### Document excerpt

Sorry for reviving an old thread. As someone who did a lot of programming
competition in the past, I can totally see why IO in Racket is difficult. As
mark.engelberg said, the goal is to solve as many problems as possible. After
the competition is over, it's over. No one is going to care about
maintainability or good coding practice if it makes coding slower. For this
reason, I wouldn't use parsack if possible. While elegant, there's too much to
write which is a waste of time.
Luckily, major programming competitions (say, Facebook Hacker Cup, Google Code
Jam, early IOI, ACM-ICPC, etc.) usually have simple input format. Data are
usually separated by spaces. Rarely spaces matter. rom gcb says that the input
is:
3
[04, foo, 03.5]
[05, bar, 04.6]
[06, fun, 05.7]
but in these competitions, the input is more likely to be:
3
04 foo 03.5
05 bar 04.6
06 fun 05.7
What really gets in the way is that strings in the input could be something
that Racket's (read) doesn't recognize. As an example, a string might be #asd.
This would cause (read) to error "read: bad syntax `#a'".
Indeed, using (read-line) along with regex would solve the problem. The
downside is that it requires a lot of writing and is heavily task-dependent.
What I want is a uniform way to extract data easily like scanf.

### Supplied material
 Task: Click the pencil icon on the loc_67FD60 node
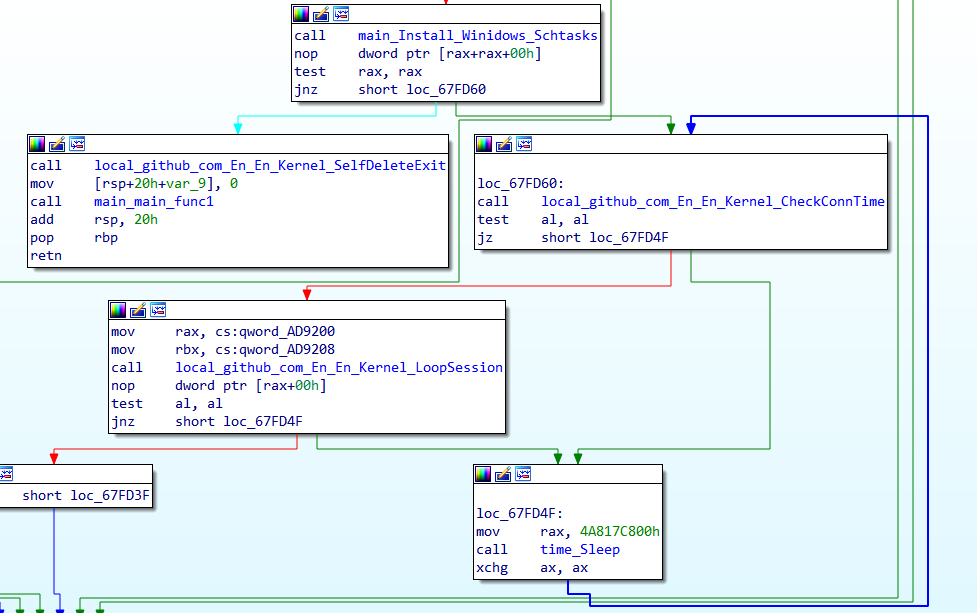(504, 144)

### Task requirements
A) In the post about input handling in Racket, rewrite the passage from "This would cause" up to and including "easily like scanf.", replacing "regex" with "regular expressions".
B) According to the post about input handling in Racket, why would the writer avoid using parsack in a programming competition?
C) Continue the post about input handling in Racket from its last sentence.

### Solved problems
A)
This would cause (read) to error "read: bad syntax `#a'".
Indeed, using (read-line) along with regular expressions would solve the problem. The
downside is that it requires a lot of writing and is heavily task-dependent.
What I want is a uniform way to extract data easily like scanf.

B) In a competition the goal is to solve as many problems as possible, and maintainability or good coding practice stops mattering if it makes coding slower. Although parsack is elegant, it requires too much writing, which is a waste of time.

C)
I write the following module for this purpose. It's a lot of code, so it would
be useless in closed competitions like ACM-ICPC. However, for online
competitions like FB Hacker Cup, I find it pretty useful.
#lang racket
(provide (all-defined-out))
(define read-next
(let ([buffer #f])
(lambda (#:to-eol [to-eol #f])
(define (more!) (set! buffer (read-line)) (read-next #:to-eol to-eol))
(match buffer
[(? string?)
(cond
[to-eol (let ([ret buffer]) (set! buffer #f) ret)]
[else
(set! buffer (string-trim buffer #:right? #f))
(match (regexp-match #px"\\S+" buffer)
[(list ret) (set! buffer (regexp-replace #px"^\\S+" buffer ""))
ret]
[#f (more!)])])]
[_ (more!)]))))
(define (%list n typ) (thunk (for/list ([_ n]) (typ))))
(define (%gets) (read-next #:to-eol #t))
(define (%num) (string->number (read-next)))
(define (%str) (read-next))
(define-syntax-rule (scan [v m] ...) (begin (define v (m)) ...))
(module+ test
(require rackunit)
(parameterize
([current-input-port
(open-input-string
(string-append " 2 3 \n"
"1 2 3\n"
" 4 5 6 \n"
" \n"
" \n"
" \n"
"\n"
" '\"has-quotes\"' blah blah "))])
(scan [n %num]
[m %num]
[matrix (%list n (%list m %num))]
[trailing-spaces %gets]
[str-with-quotes %str]
[line-with-space %gets])
(check-equal? n 2)
(check-equal? m 3)
(check-equal? matrix (list (list 1 2 3) (list 4 5 6)))
(check-equal? trailing-spaces " ")
(check-equal? str-with-quotes "'\"has-quotes\"'")
(check-equal? line-with-space " blah blah ")))
For example, https://code.google.com/codejam/contest/6254486/dashboard#s=p1 can
be solved as follows:
(scan [n %num])
(for ([i n])
(scan [s %str])
(define simp (regexp-replaces s '([#px"\\++" "+"] [#px"\\-+" "-"])))
(define len (string-length simp))
(printf "Case #~a: ~a\n"
(add1 i)
(match (list (string-ref simp 0) (even? len))
[(or (list #\+ #t) (list #\- #f)) len]
[(or (list #\+ #f) (list #\- #t)) (sub1 len)])))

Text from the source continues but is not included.